Sound

Sound Jokes

I bought a wooden whistle. But it wooden whistle. so I bought a steel whistle. But it steel wooden whistle. So I bought a lead whistle. But it steel wooden lead me whistle.

I saw a sign that said “Watch for children” and I thought, “That sounds like a fair trade.”

Why do self-harmers "draw" on their arms? Because everything they do is in vein Punchline: "Vain" sounds similar to "Vein".

You: Say "addicted" after everything I say. Person: Uh okay. You: When you're obsessed with candy you are...? Person: Addicted. You: When you're obsessed with drugs you are...? Person: Addicted. You: What hit you in the face last night? Person: Addicted... *laughs* (It's supposed to sound like "A dick did")

What is the difference between a frog and a horny toad? One says “Ribbit, Ribbit” and the other says “Rub it, Rub it”.

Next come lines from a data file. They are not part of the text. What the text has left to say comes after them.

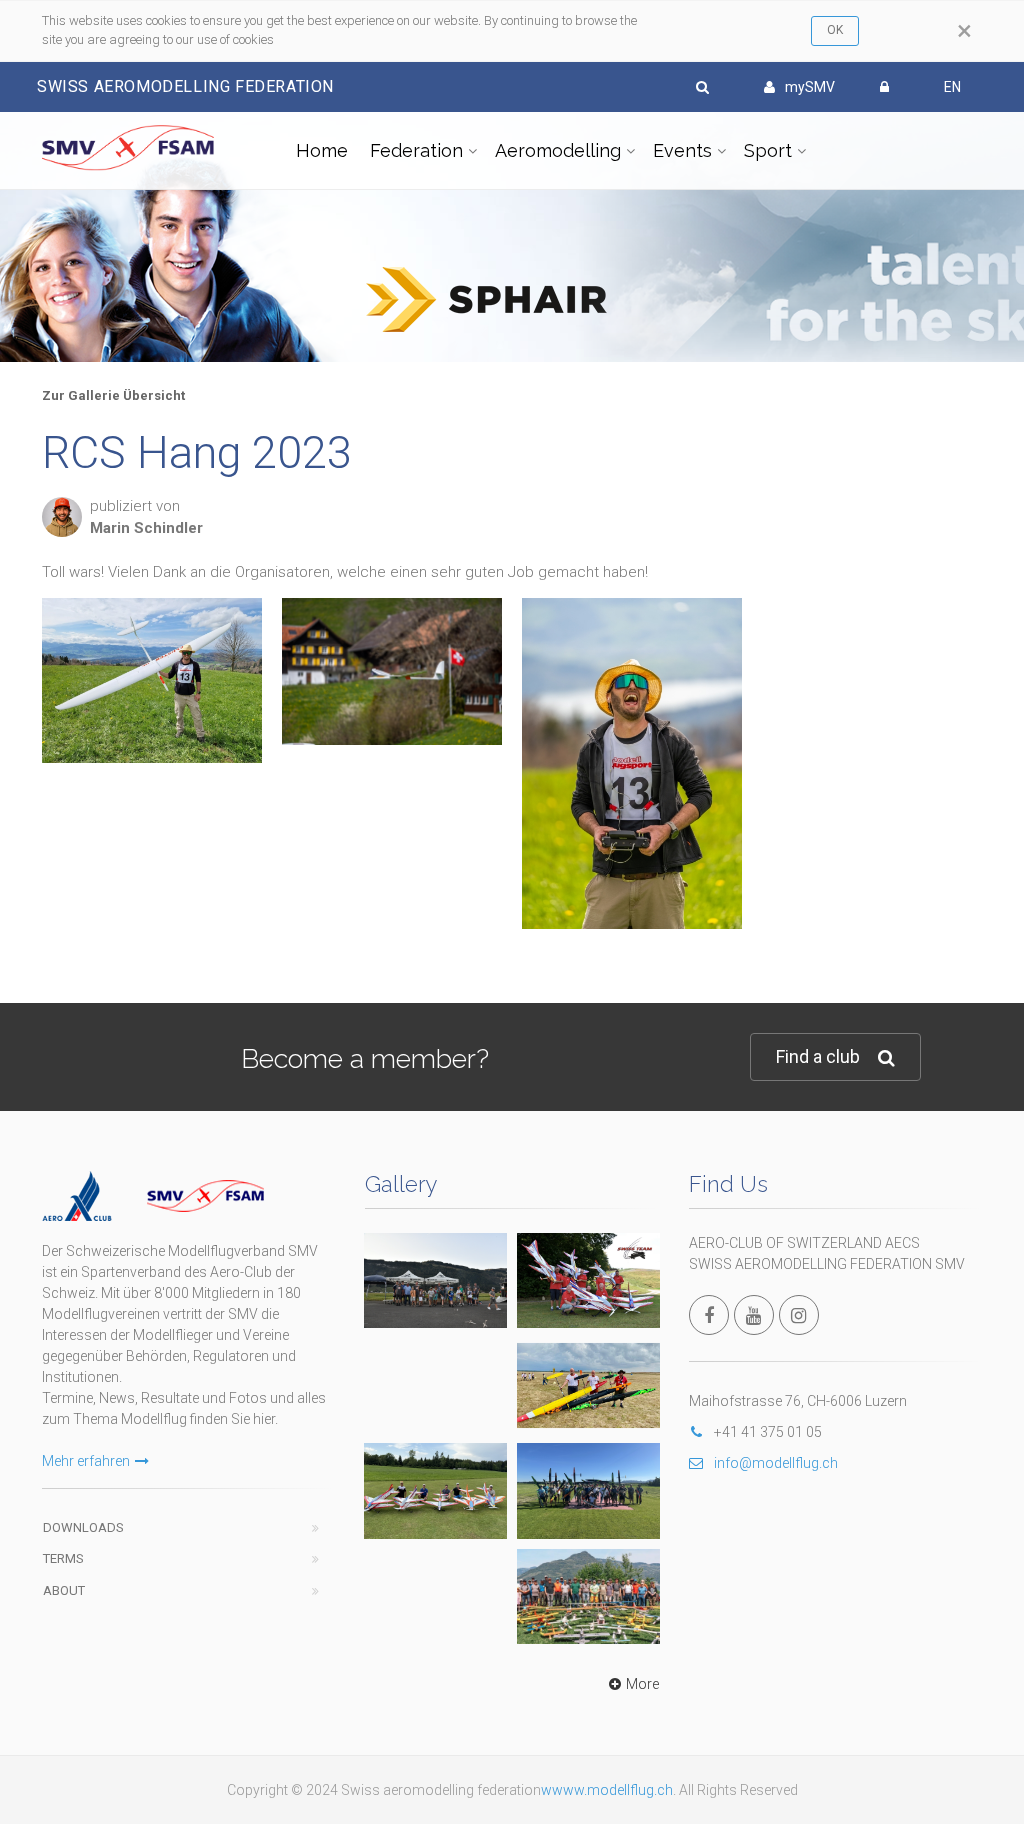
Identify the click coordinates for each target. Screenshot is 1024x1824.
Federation (416, 150)
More (642, 1684)
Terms (63, 1558)
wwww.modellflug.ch (607, 1790)
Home (322, 150)
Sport (768, 150)
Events (682, 150)
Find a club (818, 1056)
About (64, 1590)
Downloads (83, 1527)
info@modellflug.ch (776, 1463)
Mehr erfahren (86, 1461)
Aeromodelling (558, 150)
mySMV (810, 87)
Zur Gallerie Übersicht (113, 395)
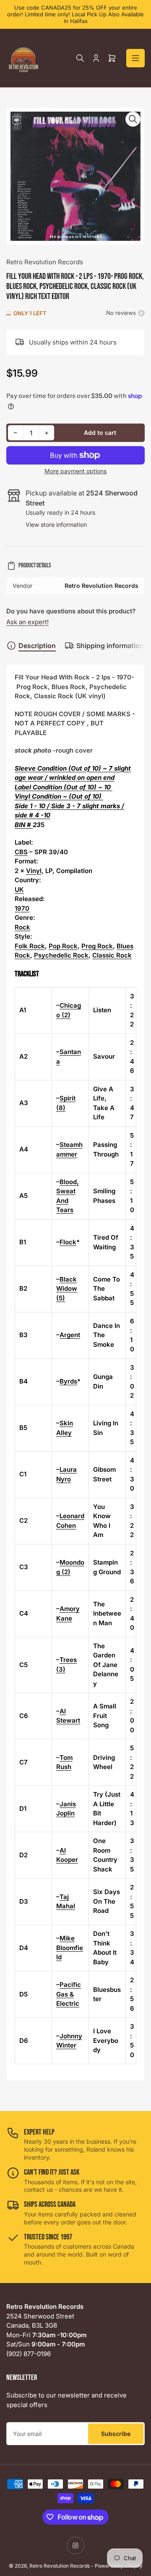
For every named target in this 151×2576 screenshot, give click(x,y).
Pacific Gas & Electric (68, 1994)
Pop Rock (63, 946)
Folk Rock (30, 946)
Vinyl (34, 871)
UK (19, 890)
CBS (21, 852)
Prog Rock (97, 946)
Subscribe (115, 2433)
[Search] (80, 58)
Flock (68, 1242)
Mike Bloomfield (69, 1947)
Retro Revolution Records (44, 262)
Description (37, 645)
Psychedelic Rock (61, 955)
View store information (56, 524)
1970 (22, 908)
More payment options (75, 471)
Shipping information (110, 645)
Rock (22, 927)
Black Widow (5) (66, 1288)
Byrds (68, 1381)
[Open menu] (135, 58)
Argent (70, 1335)
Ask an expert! (27, 622)
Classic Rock (112, 955)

Little Johnny and his teacher were telling each other jokes and riddles, His teacher asked "Three birds where sitting on a wire, a hunter shot one. How many are left?" Little Johnny replied "None, because the sound would scare the other two away." His teacher said "No, but I like the way you think!" Little Johnny replied, "Alright, now I have one for you. What goes in dry and hard and comes out soft and hard?" His teacher was shocked and said "Little Johnny!" He replied "It's gum! But I like the way you think!"